--- START PROVIDED TEXT ---

A moving average is an indicator that reduces the noise of daily stock price movements.
It is simply the average closing price of a stock measured over a number of trading days, typically 50 days, 100 days and 200 days.
For example, to calculate the 50 day moving average you simply average the closing price of the stock over the past 50 trading days into a single value or data point.
Moving average lags the stock price
Moving averages thus lag behind the current share price since it is based on past data. The longer the time period used to calculate a moving average, the greater the lag.
Thus, a longer term moving average (such as for 200 trading days) is used to measure long term price movements, while short term moving averages (such as for 50 days or shorter) is used as a short term indicator.
It shows you the trend
So when the short term average moves up and passes over the longer term moving average (golden cross), it shows you that there is an upward moving trend in the share price.
This is because the shorter moving average is more sensitive than a longer moving average. It reacts faster to more recent price changes.
How to use the golden cross
1. The golden cross is a good buy indicator
The golden cross is a great indicator to help you decide when to buy. Once you have done your research and decided to buy a company you can use a golden cross to help time your purchase.

--- END PROVIDED TEXT ---
--- START SUPPLIED INFORMATION ---

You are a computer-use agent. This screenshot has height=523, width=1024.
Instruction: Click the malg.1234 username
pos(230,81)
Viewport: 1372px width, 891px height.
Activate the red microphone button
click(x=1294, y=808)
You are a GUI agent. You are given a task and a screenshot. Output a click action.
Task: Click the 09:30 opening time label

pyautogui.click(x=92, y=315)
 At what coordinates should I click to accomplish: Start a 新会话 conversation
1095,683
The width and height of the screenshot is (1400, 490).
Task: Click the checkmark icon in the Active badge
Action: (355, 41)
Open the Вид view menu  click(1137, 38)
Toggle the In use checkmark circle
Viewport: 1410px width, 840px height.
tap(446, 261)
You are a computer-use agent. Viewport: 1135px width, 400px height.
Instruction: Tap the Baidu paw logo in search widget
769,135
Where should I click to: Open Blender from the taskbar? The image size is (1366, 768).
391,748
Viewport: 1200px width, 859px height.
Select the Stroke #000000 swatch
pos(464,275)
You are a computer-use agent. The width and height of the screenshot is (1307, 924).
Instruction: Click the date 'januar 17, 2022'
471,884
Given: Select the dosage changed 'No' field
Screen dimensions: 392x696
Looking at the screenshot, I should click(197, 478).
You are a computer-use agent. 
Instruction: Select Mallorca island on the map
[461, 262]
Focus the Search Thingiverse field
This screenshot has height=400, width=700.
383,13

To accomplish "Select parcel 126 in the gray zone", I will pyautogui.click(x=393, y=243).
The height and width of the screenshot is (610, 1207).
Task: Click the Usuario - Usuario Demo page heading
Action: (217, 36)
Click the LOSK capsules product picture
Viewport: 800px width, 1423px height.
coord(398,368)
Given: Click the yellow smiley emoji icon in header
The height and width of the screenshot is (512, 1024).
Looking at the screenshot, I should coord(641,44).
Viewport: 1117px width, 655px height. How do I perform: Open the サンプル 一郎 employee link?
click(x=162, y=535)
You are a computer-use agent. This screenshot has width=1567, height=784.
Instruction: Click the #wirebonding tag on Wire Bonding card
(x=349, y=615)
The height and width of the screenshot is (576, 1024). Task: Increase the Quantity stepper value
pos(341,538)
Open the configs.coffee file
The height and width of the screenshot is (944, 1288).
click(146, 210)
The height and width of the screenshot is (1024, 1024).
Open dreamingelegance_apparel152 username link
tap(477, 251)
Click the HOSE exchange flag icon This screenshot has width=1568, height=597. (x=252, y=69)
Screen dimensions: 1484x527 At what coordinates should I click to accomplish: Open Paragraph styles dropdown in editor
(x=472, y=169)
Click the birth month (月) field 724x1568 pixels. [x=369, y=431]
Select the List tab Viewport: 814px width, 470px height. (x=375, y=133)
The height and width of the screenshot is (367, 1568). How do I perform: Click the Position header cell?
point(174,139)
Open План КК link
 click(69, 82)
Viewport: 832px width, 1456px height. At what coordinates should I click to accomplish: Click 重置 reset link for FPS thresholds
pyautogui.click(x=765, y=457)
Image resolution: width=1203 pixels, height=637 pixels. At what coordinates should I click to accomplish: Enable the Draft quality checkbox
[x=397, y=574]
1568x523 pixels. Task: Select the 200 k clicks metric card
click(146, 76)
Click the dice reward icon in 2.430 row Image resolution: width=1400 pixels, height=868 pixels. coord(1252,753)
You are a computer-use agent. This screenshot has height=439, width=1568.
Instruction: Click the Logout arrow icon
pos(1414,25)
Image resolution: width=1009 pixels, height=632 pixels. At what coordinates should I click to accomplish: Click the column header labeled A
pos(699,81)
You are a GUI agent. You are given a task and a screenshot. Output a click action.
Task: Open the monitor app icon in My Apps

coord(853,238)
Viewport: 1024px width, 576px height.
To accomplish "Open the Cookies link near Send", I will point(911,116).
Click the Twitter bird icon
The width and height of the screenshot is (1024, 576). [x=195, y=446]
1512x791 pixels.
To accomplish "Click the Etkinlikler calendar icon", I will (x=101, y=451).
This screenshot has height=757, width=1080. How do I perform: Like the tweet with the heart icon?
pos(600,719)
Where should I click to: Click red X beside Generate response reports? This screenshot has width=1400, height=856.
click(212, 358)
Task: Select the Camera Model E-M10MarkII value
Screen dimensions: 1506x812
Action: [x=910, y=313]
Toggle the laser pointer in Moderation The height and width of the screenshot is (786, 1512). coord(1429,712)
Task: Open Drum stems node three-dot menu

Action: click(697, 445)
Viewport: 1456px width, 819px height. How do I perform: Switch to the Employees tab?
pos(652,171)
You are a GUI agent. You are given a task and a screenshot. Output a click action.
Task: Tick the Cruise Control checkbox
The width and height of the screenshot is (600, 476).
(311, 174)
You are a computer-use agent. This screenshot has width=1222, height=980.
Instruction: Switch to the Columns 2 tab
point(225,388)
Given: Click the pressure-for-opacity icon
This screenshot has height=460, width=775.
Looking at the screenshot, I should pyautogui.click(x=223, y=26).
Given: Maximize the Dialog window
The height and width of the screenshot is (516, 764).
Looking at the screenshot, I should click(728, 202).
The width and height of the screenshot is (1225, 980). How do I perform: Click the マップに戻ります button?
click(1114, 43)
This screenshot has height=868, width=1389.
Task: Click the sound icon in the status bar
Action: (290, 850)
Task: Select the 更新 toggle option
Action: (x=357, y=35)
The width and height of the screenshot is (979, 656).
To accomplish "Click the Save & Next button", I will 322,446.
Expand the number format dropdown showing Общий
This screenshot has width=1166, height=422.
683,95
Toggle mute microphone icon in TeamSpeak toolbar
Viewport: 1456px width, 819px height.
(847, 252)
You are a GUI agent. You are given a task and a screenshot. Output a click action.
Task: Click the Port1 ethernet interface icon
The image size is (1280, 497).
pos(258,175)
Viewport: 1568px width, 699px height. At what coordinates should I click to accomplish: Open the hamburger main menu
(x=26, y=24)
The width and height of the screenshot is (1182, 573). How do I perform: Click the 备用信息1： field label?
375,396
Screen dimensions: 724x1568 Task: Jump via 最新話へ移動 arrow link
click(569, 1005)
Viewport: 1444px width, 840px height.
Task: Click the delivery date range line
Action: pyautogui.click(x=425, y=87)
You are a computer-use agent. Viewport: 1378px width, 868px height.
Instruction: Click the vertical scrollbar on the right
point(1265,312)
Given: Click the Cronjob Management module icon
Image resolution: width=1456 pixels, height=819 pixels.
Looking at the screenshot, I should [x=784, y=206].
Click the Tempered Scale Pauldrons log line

--- END SUPPLIED INFORMATION ---

◆ EXERCISE SET ◆
1. Using the moving averages text, explain in one to three sentences why a short-term average crossing above a longer-term one signals an upward trend.
2. Please list the typical numbers of trading days that the moving averages text gives for measuring a moving average.
3. According to the moving averages text, what is a golden cross?

◆ WRITTEN ANSWERS ◆
1. A shorter moving average is more sensitive than a longer one because it reacts faster to recent price changes. So when the short-term average moves up and passes over the longer-term average, it shows an upward trend in the share price.

2.
- 50 days
- 100 days
- 200 days

3. A golden cross is when the short-term moving average moves up and passes over the longer-term moving average.